Few days ago I fixed a bug referring to my blog about runtime generation of structures and internal tables  defined on a remote dictionary (reachable by a rfc connection). I thought that this way to handle data type could be also useful for reading specific database records defined on backend system database. Remote database records can be read by means of META_READ_TABLE and RFC_READ_TABLE standard function modules;  these modules are useful and powerful but for sure they are not developer-friendly because of its table parameters: options, fields and data. In details:

  • options must be filled with a query specified as 72 characters long rows, so if your query is quite long you must convert it
  • fields must be filled with fields of your interest
  • data will be filled with records found but the result is returned as a flat line of 512 characters, so you can ask only for fields whose total length doesn’t exceed 512 characters and you must parse the result using fields information returned

Obviously that’s not a conventional/good way for a backend integration; this one should be performed by means of standard BAPIs/RFC enabled modules and custom development on backend. Anyway, sometimes, to perform some spot and simple checks or a quick bug fix these modules become necessary; the SRM standard uses them in many points too.

FIRST GOAL

So, I thought: since we haven’t data redundancy problem on dictionary (thanks to dynamic data type handling), why not to make it easier, much more developer-friendly?

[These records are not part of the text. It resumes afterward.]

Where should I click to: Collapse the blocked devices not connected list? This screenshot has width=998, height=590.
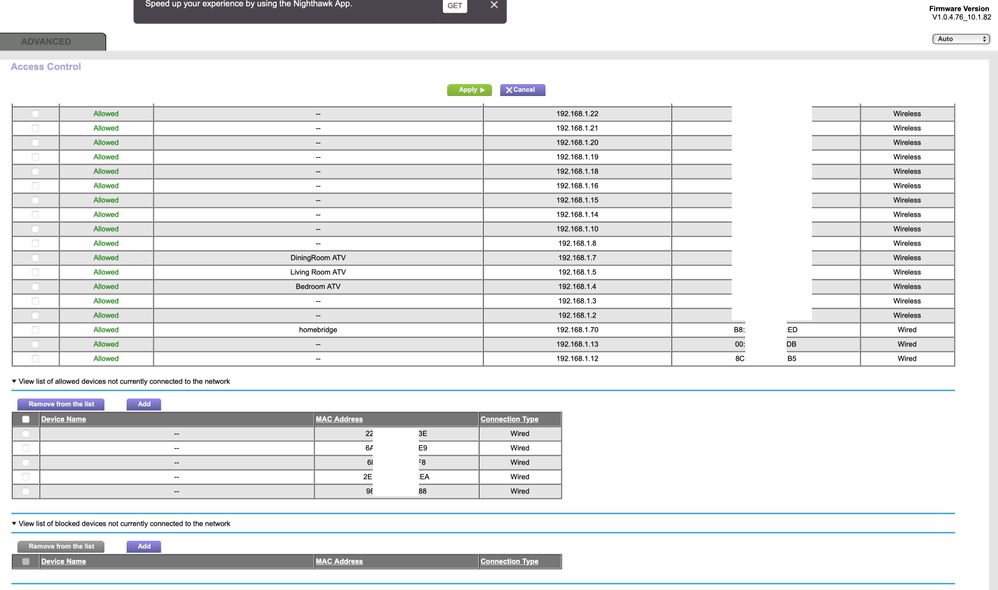tap(14, 524)
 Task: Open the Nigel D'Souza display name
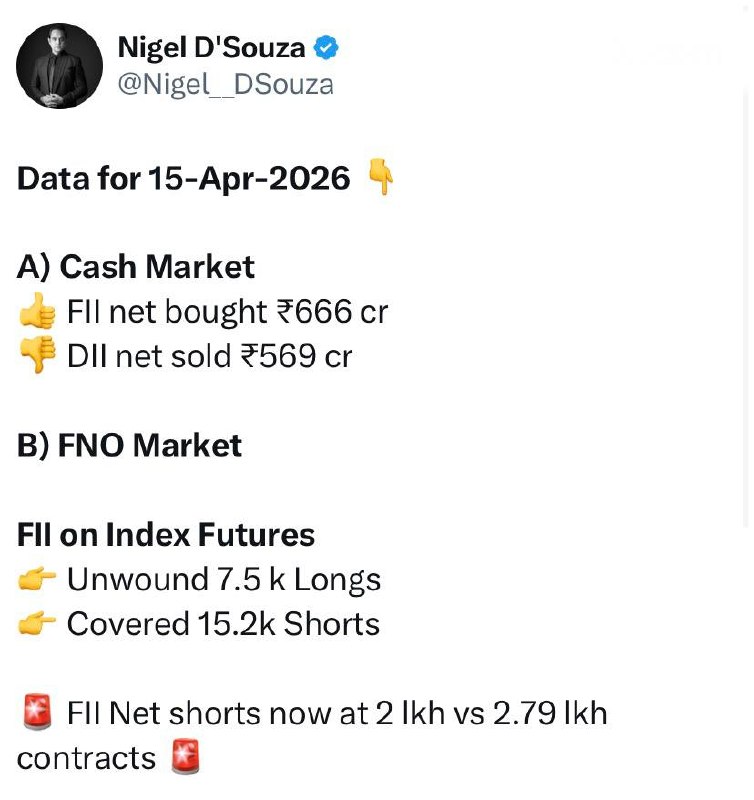tap(211, 47)
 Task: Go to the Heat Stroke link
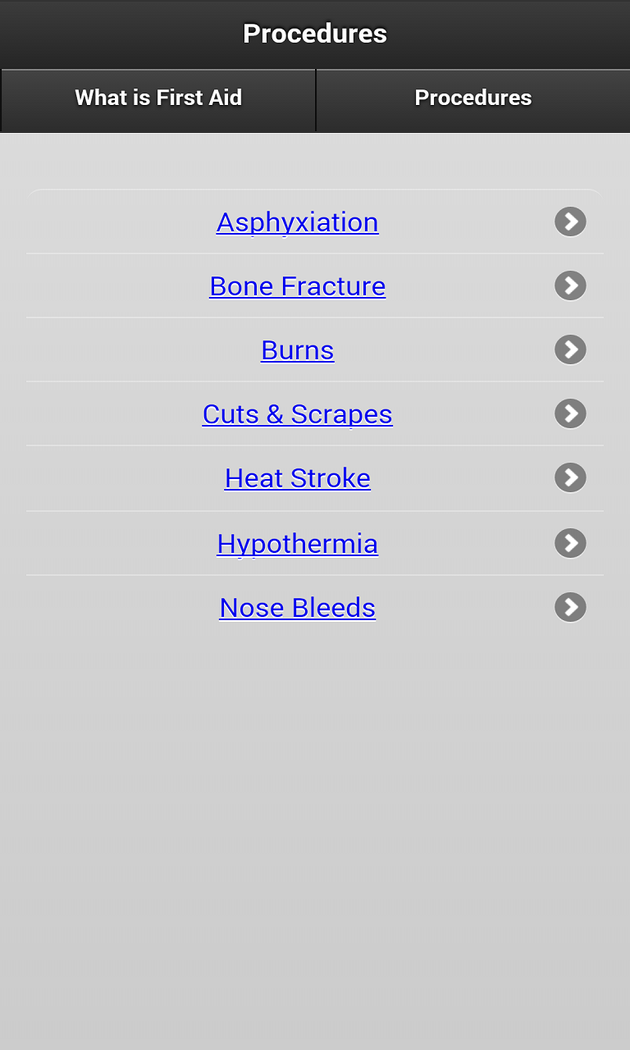297,478
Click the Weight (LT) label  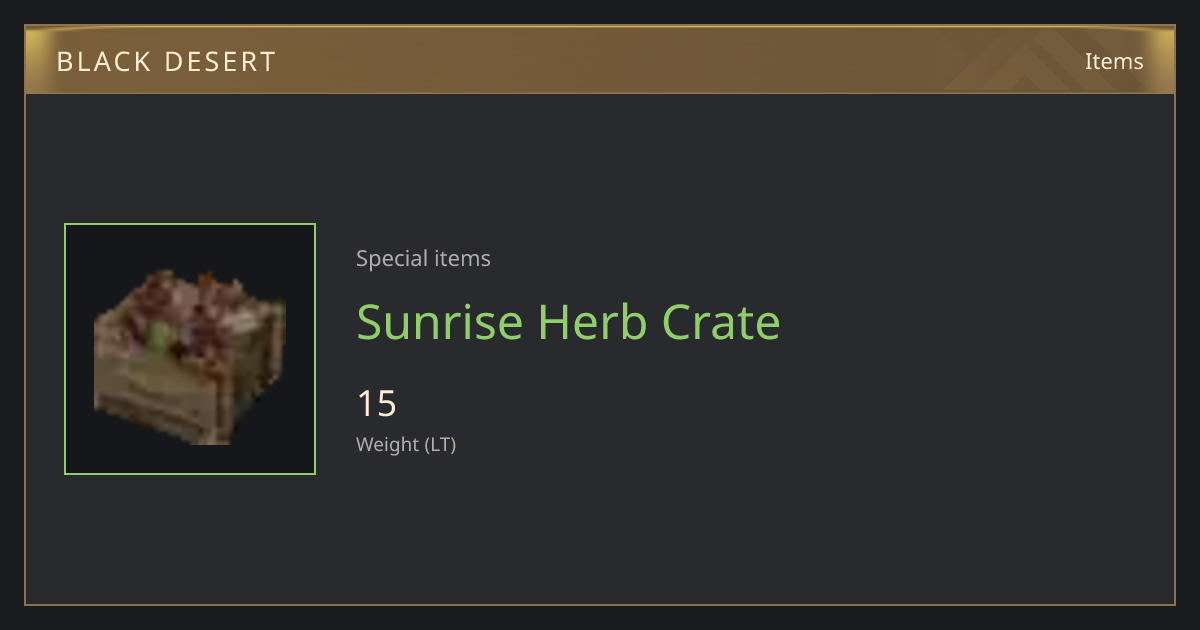tap(406, 445)
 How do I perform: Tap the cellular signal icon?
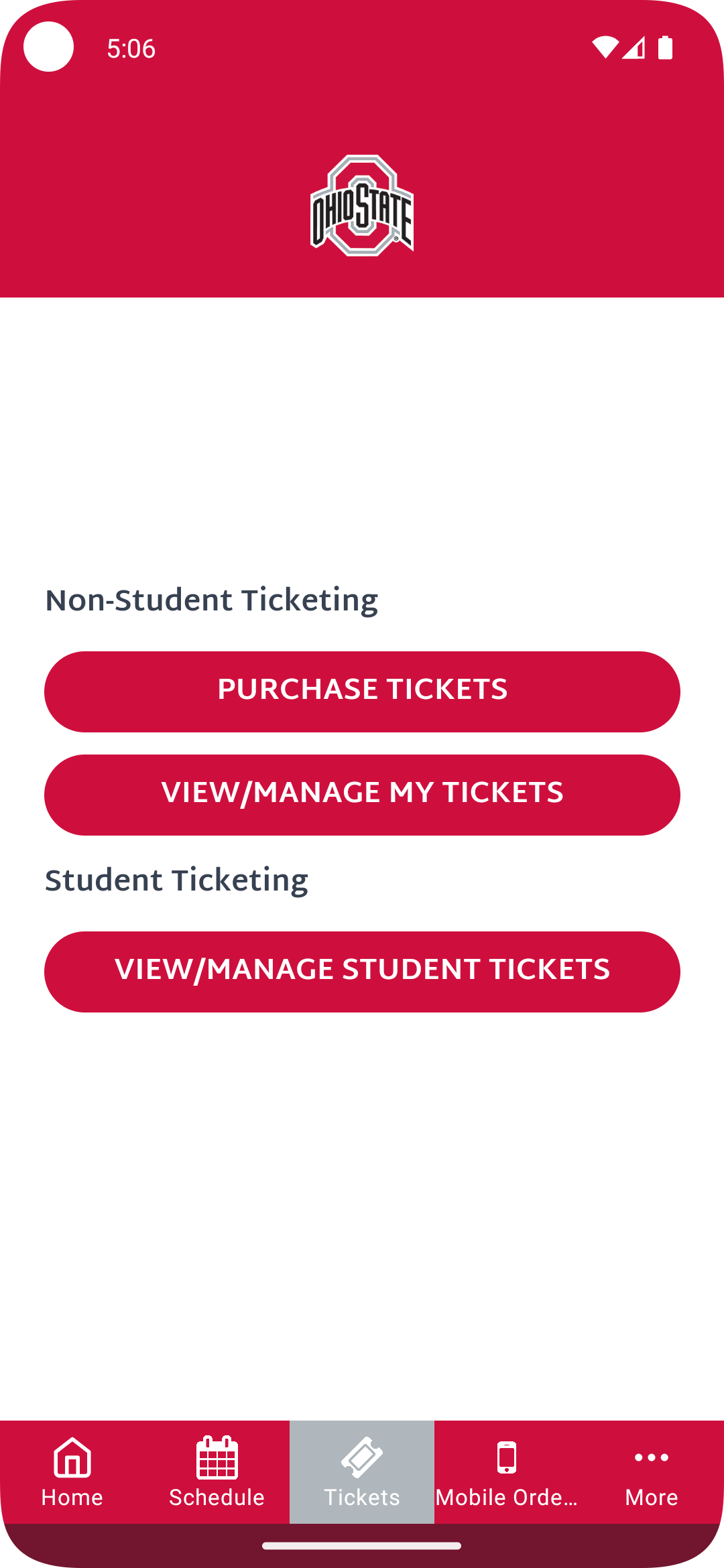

As i’ve shown in my blog mentioned above it is possible to handle a structure or an internal table defined in the data dictionary of backend sap system; so the need is only to build a software layer (encapsulating RFC_READ_TABLE module) for simplifying input and output parameters. The easiest way probably would be a slim interface asking as input only an RFC destination, a query string and a table name and returning as output an internal table built at runtime (so avoiding data redundancy problem) exactly as defined on remote system, so with a line containing all table fields (definitely the so called select *). So I started to develop new abap classes  to achieve the goal and I achieved it with relative ease.

I developed a class named ZCL_DYN_REMOTE with 3 main methods:

  • BUILD_QUERY to convert a query string into the 72-character table needed by standard modules
  • GET_REMOTE_STRUC_DATA that execute a “select single *” on backend
  • GET_REMOTE_TABLE_DATA that execute a “select *” on backend

Structure/internal tables for getting the result can be built by means of method BUILD_DATA in my ZCL_DYN_REMOTE_TYPE_BUILDER class. Let’s try to make a comparison between statements needed for local static and dynamic remote database record selection usign that my new classes.

DATA DECLARATION

* static local
  data: lt_itab type standard table of <<tabname>>,
        ls_wa   type <<tabname>>.
 
* dynamic remote
  data: wa_data   type ref to data, 
        itab_data type ref to data.
 
  call method zcl_dyn_remote_type_builder=>build_data
    exporting
      i_rfcdest   = <<rfc>>
      i_struct    = <<tabname>>
    importing
      e_strucdata = wa_data
      e_tabledata = itab_data.
 

QUERY

* static local      
* could be specified directly in the where clause of Open-SQL statement or
* runtime evaluated building a string containing it

* dynamic remote
* you must build it as a string and convert in 72 character table 
* with a simple method call
  <<query_72c_tab>> = zcl_dyn_remote=>build_query( i_query = <<query_string>> ).

SINGLE RECORD

* static local      
  select single * from <<tabname>> into ls_wa where <<logical_condition>>.

* dynamic remote
  field-symbols <fs_wa> type any.

  assign wa_data->* to <fs_wa>.

  call method zcl_dyn_remote=>get_remote_struc_data
    exporting
      i_rfc_destination = <<rfc>>
      i_table           = <<tabname>>
      i_query           = <<query_72c_tab>>
    importing
      e_struc           = <fs_wa>.

MULTIPLE RECORDS

* static local      
  select * from <<tabname>> into table lt_itab where <<logical_condition>>.

* dynamic remote
  field-symbols <fs_itab> type standard table.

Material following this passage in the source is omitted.